Title: The Egoist
Date: June 1, 1887
Source: Freedom: A Journal of Anarchist Socialism, Vol. 1 -- No. 9, retrieved on September 3, 2019, from RevoltLib.com.
Notes: Freedom Press, London

He possessed everything necessary to render him the scourge of his family.

He came into the world healthy and rich-and healthy and rich he remained during the whole of his long life. No offense was ever brought home to him; he committed no fault whatever either in word or in deed.

He was of stainless character. And proud in the consciousness of his character, he pressed with it every one to earth--relations, friends, acquaintances.

His character was to him capital. And with this capital he dealt at usurious interest.

This character gave him the right to be pitiless, and to do nothing beyond the good ordained by law.

And pitiless he was, and did no good. For benevolence prescribed by law is not benevolence.

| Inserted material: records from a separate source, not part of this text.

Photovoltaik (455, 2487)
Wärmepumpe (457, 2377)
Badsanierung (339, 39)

He never paid the slightest regard to any but his own so perfect person; and he became seriously angry when others were not equally zealous in caring for him.

However, he did not regard himself as an Egoist; and there was nothing he more bitterly condemned and pursued than egoism and egoists. And this was natural, for the egoism of others stood in the way of his own.

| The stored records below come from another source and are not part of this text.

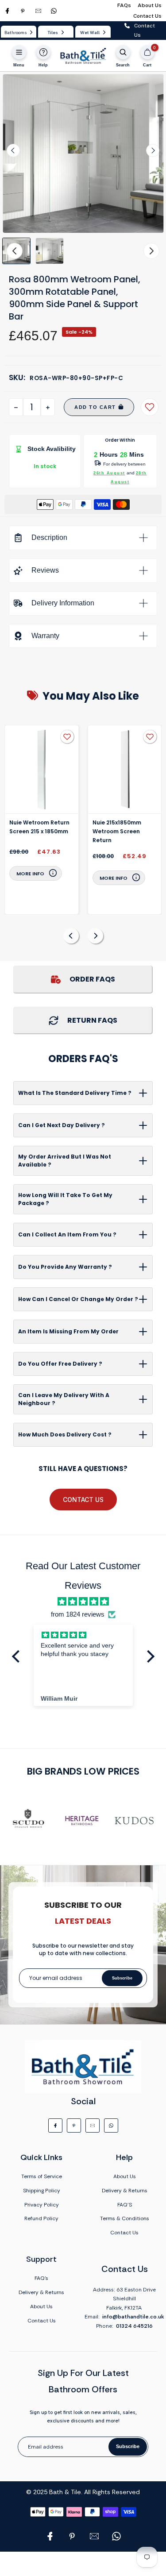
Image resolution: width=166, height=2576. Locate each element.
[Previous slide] (71, 935)
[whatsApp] (53, 11)
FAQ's (41, 2278)
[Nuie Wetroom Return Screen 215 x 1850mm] (41, 769)
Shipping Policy (41, 2190)
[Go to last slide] (13, 150)
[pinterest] (22, 11)
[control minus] (16, 407)
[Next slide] (152, 150)
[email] (38, 11)
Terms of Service (41, 2176)
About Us (150, 5)
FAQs (124, 5)
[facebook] (7, 11)
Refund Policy (41, 2218)
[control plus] (48, 407)
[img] (83, 1601)
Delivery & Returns (124, 2190)
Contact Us (147, 16)
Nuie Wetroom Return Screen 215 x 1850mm (39, 827)
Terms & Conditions (124, 2218)
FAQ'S (124, 2204)
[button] (49, 251)
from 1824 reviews (77, 1614)
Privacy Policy (41, 2204)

Knowing himself to be free from the slightest weakness, he could neither understand nor tolerate the weakness of others. Indeed, he understood nothing and no one, for on all sides, above and below, in front and behind, he was surrounded by his own personality.

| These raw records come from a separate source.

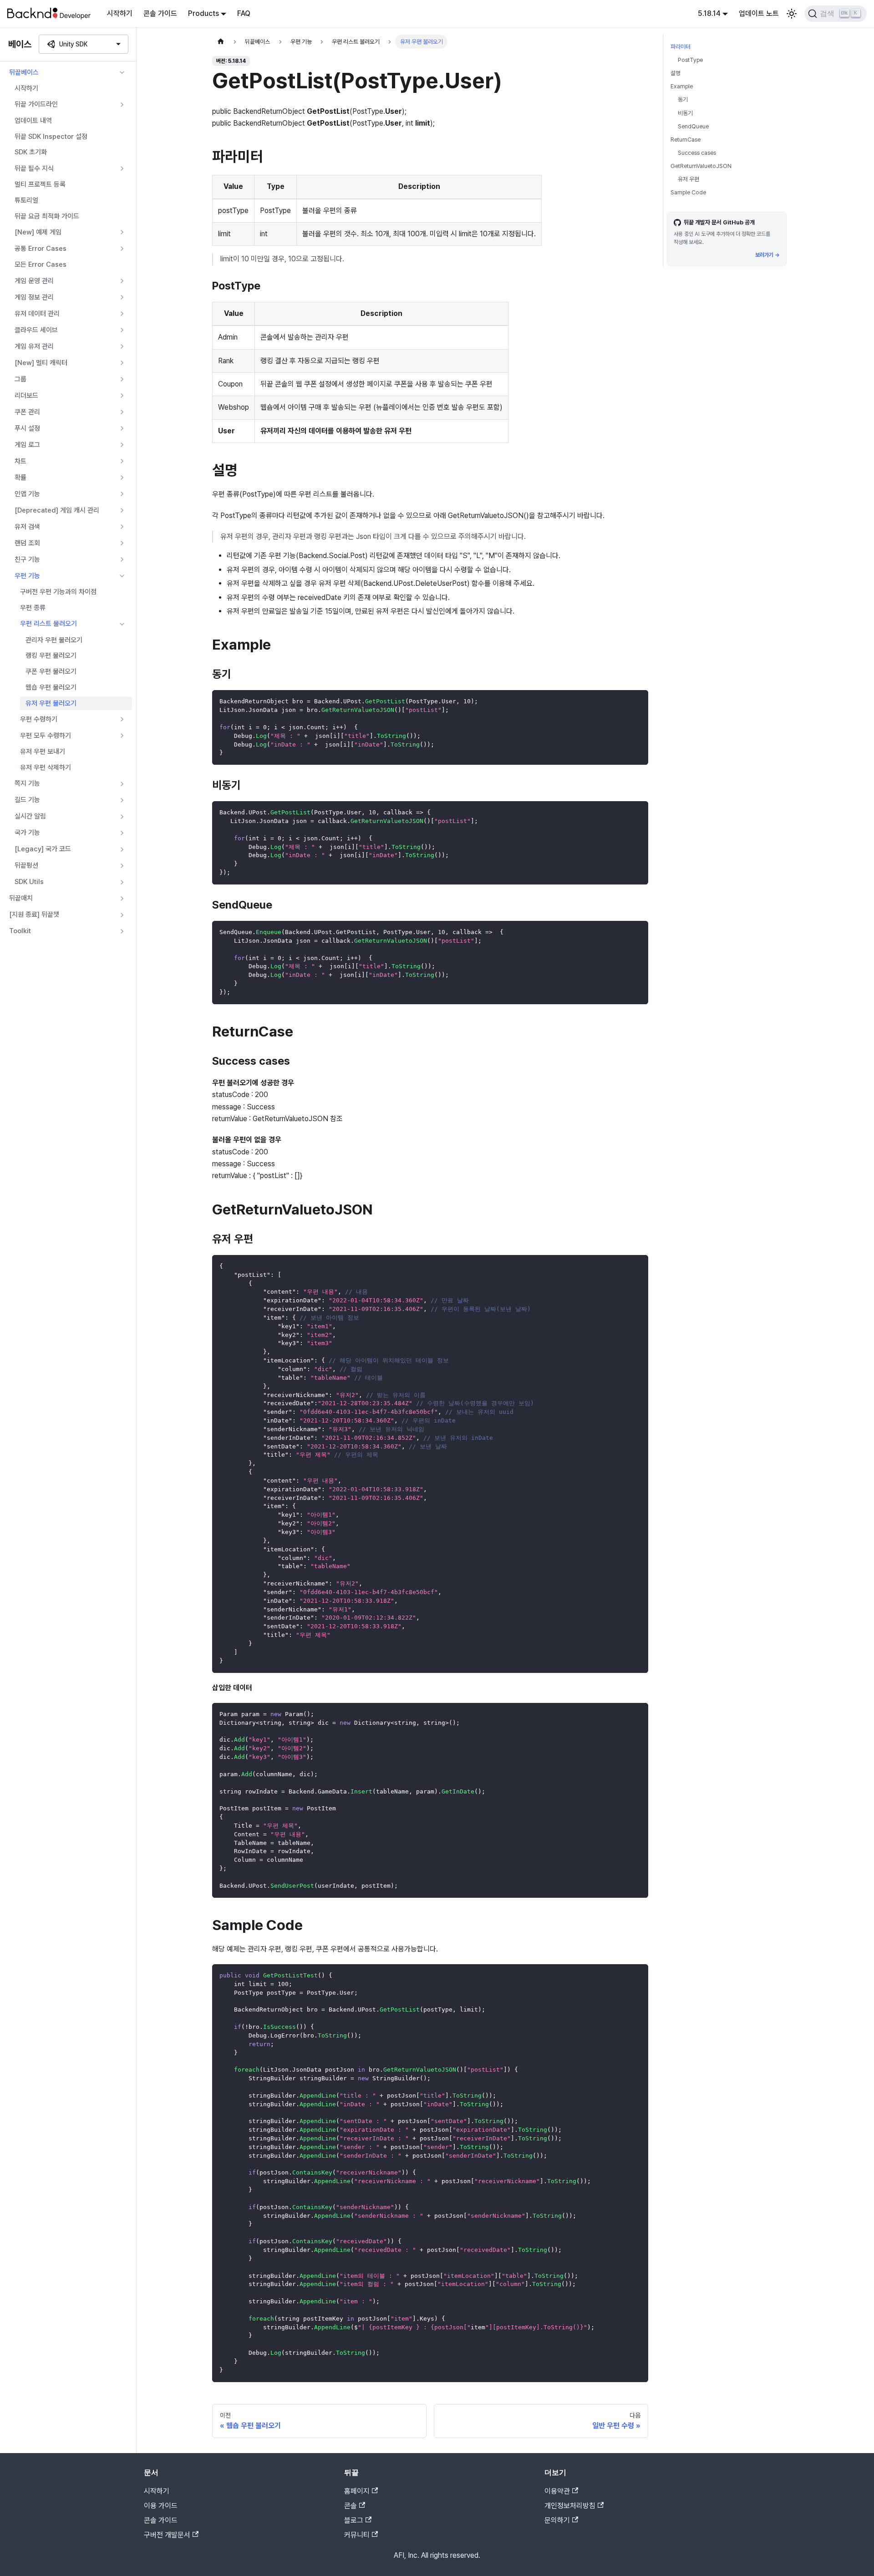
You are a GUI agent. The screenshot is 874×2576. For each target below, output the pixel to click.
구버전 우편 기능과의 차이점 (58, 592)
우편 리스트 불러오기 (48, 624)
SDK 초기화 (31, 152)
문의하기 (557, 2520)
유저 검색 (27, 527)
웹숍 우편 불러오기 (50, 687)
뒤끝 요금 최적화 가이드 (47, 216)
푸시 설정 (27, 428)
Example (682, 86)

He did not even understand what it was to forgive. To himself be had forgiven nothing; why should he need to forgive another?

Before the judgment-seat of his own conscience, before the countenance of his own god, this miracle, this monster of virtue, raised his eyes towards heaven, and with firm, clear voice exclaimed "Yes, verily, I am a worthy and a moral man."

These words he will repeat on his dying bed; and even in the supreme moment nothing will be affected in that heart of stone--in that heart without fault or stain.

0 vileness of self-conscious unbending, cheaply-bought virtue? Art thou not more hateful than the open vileness of vise?

Translated from Tourgenieff's Prose Poems.